Valuation also plays in CHP.UN’s favour. It trades at a reasonable multiple of funds from operations compared with other large Canadian REITs, reflecting both its defensive nature and the market’s lingering caution around real estate. Its distribution yield sits around 5.2%, which is attractive without being a red-flag yield. More importantly, the payout ratio remains conservative at 70%, leaving room for stability rather than forcing the trust to stretch to maintain income.
Putting it together
Inside a TFSA, that $35,000 income is completely tax-free. While it may not replace a salary, it can cover groceries, utilities, or other recurring expenses, which is the real psychological win of passive income. Over time, reinvesting part of those distributions can gradually increase the income stream without adding new capital. Yet right now, here’s what $35,000 can bring in from dividends alone.
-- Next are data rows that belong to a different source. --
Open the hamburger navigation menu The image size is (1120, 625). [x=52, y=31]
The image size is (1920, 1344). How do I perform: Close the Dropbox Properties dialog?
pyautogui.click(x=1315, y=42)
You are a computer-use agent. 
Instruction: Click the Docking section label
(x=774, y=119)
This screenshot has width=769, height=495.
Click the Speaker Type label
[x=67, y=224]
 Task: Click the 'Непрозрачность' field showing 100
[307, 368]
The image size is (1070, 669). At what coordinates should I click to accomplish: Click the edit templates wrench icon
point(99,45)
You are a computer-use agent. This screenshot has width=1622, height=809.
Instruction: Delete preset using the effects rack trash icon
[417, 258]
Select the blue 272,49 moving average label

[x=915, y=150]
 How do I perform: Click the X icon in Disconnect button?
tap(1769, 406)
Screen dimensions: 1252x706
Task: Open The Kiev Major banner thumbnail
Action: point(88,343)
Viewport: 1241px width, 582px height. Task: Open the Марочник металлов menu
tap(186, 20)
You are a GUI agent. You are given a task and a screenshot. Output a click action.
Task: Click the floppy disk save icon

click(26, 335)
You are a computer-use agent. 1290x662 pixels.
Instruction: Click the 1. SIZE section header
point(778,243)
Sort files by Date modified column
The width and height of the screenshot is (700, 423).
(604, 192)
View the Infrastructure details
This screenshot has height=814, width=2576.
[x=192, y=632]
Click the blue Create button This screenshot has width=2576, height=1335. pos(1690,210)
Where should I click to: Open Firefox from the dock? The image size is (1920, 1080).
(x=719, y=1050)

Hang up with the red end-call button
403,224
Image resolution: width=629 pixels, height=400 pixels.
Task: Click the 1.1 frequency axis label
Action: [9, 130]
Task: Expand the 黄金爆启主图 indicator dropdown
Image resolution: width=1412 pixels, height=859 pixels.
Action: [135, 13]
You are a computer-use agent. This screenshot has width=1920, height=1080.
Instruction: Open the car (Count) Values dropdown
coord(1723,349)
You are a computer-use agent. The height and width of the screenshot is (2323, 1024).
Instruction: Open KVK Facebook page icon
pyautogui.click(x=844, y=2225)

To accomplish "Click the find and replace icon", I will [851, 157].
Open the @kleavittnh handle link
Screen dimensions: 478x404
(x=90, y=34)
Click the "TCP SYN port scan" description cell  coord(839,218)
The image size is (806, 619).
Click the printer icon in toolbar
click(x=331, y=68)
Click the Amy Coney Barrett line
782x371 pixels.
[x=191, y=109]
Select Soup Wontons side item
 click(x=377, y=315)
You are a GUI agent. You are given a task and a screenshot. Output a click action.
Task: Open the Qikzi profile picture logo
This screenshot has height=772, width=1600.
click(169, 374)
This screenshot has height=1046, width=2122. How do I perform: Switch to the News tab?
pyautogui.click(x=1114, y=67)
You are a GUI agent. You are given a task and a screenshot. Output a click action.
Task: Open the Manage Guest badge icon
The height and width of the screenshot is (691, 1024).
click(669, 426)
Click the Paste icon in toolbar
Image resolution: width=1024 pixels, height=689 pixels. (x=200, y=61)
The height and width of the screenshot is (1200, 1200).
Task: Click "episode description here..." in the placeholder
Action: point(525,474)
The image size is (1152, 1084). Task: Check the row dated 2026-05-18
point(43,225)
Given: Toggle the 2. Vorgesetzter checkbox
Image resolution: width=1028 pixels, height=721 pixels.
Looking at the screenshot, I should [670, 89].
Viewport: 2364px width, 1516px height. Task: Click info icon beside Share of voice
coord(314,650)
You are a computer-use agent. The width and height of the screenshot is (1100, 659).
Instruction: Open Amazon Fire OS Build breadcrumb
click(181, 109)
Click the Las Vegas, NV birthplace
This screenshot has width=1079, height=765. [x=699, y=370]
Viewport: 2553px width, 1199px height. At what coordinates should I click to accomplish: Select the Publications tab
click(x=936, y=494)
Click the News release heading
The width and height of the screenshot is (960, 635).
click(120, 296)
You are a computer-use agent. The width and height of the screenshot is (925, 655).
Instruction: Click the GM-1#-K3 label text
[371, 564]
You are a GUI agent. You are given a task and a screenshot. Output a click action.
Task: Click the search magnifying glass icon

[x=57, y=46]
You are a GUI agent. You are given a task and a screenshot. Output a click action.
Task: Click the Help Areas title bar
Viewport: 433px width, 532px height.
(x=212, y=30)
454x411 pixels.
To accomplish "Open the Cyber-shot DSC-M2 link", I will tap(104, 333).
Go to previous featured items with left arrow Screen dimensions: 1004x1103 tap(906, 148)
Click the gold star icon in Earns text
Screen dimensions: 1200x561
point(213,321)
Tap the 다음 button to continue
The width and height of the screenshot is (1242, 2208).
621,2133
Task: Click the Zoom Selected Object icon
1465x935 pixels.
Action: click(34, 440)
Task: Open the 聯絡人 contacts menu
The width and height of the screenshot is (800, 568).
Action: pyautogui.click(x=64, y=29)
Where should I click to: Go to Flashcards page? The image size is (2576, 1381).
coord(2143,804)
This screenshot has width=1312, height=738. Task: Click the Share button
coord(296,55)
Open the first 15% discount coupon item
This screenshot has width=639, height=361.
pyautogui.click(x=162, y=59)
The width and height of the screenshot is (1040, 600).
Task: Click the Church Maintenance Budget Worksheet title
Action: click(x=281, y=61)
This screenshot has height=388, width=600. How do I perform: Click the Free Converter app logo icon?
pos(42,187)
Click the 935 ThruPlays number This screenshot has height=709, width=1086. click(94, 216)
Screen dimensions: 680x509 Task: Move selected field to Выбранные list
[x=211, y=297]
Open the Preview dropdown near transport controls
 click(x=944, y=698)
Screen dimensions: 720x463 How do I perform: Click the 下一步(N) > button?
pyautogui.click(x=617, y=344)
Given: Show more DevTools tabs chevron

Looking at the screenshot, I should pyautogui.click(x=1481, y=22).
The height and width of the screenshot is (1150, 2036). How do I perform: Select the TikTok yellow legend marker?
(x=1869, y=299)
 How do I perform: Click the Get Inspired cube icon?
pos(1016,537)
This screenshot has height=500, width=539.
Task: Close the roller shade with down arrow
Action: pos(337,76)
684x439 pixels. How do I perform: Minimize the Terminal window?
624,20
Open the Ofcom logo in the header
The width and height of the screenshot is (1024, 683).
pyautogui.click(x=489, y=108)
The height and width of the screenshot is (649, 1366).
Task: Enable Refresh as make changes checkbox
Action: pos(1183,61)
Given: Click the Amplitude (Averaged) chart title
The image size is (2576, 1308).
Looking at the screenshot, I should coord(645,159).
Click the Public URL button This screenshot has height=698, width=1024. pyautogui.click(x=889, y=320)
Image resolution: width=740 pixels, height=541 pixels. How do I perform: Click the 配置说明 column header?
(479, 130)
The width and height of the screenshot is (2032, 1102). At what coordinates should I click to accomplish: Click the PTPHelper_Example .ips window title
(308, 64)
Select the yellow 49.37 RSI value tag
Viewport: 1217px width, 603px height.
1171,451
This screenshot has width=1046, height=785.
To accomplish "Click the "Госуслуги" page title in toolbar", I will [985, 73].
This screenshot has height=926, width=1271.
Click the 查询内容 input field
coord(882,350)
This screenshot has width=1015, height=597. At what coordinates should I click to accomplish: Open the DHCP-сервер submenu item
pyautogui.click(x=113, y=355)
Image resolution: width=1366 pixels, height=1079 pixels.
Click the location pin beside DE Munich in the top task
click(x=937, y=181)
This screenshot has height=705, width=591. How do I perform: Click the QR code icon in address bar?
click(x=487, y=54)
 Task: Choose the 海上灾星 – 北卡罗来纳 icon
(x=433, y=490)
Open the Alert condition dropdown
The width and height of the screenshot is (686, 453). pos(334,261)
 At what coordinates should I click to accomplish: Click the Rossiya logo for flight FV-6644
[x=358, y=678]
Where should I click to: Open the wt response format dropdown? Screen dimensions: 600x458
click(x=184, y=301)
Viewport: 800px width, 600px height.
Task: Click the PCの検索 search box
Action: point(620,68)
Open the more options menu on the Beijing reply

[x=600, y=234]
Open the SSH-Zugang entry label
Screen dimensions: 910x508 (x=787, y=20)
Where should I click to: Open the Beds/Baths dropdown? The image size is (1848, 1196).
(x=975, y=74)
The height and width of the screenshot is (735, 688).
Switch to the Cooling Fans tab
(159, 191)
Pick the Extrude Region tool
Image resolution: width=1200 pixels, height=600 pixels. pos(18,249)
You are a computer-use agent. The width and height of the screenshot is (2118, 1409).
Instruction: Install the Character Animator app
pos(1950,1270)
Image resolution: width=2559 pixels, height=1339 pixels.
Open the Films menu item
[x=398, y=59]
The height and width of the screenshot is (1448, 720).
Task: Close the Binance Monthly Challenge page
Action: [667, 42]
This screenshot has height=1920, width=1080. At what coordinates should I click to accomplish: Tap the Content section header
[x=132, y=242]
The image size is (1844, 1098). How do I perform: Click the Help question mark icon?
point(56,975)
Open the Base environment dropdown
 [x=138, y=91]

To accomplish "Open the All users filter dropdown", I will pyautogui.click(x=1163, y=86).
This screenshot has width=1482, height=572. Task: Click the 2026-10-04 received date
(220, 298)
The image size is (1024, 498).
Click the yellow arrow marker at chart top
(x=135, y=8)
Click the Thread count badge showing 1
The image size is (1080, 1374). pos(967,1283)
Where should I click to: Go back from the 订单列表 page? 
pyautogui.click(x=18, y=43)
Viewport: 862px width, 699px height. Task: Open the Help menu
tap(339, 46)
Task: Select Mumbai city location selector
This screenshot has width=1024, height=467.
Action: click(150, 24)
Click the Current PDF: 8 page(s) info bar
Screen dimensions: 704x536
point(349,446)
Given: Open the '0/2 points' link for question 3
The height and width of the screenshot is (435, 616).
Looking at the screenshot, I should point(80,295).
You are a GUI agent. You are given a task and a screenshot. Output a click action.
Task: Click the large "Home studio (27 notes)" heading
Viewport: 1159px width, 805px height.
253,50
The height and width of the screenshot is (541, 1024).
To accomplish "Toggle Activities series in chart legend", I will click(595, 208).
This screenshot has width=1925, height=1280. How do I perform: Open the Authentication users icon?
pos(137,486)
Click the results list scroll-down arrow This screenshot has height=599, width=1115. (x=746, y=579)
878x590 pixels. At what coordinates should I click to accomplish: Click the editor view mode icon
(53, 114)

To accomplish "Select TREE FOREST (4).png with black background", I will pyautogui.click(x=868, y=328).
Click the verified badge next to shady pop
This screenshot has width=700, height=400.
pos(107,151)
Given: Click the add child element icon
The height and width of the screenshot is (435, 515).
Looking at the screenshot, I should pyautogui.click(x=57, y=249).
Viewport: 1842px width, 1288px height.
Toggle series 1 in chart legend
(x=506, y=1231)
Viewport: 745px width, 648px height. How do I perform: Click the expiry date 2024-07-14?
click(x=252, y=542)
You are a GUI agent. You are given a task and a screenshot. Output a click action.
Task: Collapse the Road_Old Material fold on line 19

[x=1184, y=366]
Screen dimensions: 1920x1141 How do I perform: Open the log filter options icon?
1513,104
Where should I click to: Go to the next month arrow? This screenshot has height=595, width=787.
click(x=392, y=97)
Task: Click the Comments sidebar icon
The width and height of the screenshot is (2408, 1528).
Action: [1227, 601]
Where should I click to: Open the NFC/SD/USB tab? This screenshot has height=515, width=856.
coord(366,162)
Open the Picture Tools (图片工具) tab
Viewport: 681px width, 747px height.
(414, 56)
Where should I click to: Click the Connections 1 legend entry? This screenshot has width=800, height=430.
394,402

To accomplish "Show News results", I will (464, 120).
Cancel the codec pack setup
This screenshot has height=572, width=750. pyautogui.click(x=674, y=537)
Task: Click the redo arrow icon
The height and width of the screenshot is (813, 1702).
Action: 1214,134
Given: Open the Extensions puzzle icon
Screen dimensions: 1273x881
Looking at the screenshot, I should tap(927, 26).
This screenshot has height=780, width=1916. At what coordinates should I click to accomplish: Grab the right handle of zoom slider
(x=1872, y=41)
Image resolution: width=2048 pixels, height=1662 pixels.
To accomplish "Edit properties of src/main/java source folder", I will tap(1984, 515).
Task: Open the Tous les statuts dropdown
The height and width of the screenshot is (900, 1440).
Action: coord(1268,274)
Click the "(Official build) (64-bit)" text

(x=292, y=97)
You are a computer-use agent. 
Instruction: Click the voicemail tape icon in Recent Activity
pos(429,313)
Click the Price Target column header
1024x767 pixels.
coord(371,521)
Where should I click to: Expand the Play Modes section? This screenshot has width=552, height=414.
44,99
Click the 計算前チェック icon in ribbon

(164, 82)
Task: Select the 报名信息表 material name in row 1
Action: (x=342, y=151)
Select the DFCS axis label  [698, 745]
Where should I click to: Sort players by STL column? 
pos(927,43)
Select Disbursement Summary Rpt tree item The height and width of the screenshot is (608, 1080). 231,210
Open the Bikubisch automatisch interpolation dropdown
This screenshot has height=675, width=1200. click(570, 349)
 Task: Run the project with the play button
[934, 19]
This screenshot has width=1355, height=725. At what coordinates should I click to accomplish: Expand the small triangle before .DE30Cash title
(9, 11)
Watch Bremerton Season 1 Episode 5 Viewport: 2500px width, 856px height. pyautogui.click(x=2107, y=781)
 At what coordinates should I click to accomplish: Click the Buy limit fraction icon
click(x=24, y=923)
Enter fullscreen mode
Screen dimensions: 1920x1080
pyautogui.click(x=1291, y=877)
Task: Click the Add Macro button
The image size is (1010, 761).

| COMPANY | RECENT PRICE | NUMBER OF SHARES | DIVIDEND | ANNUAL TOTAL PAYOUT | FREQUENCY | TOTAL INVESTMENT |
|---|---|---|---|---|---|---|
| CHP.UN | $14.90 | 2348 | $0.77 | $1,807.96 | Monthly | $34,985.20 |
CHP.UN could be suitable for a reliable passive income portfolio as it does not require constant monitoring or perfect timing. The business model is simple, the tenant base is defensive, and the income is recurring. Risks still exist, including interest rate sensitivity and retail exposure, but they are far lower than those of office-heavy or speculative REITs. For investors who value sleep-at-night, the income over aggressive growth trade-off often makes sense.
Bottom line
The bigger picture is this: building passive income is less about the size of your starting capital and more about the quality of the asset you choose. A focused investment in a defensive, cash-generating dividend stock like Choice Properties can turn $35,000 into a dependable monthly income stream that does real work in your budget. It may not be flashy, but reliability rarely is, and when it comes to passive income, boring is often exactly what you want.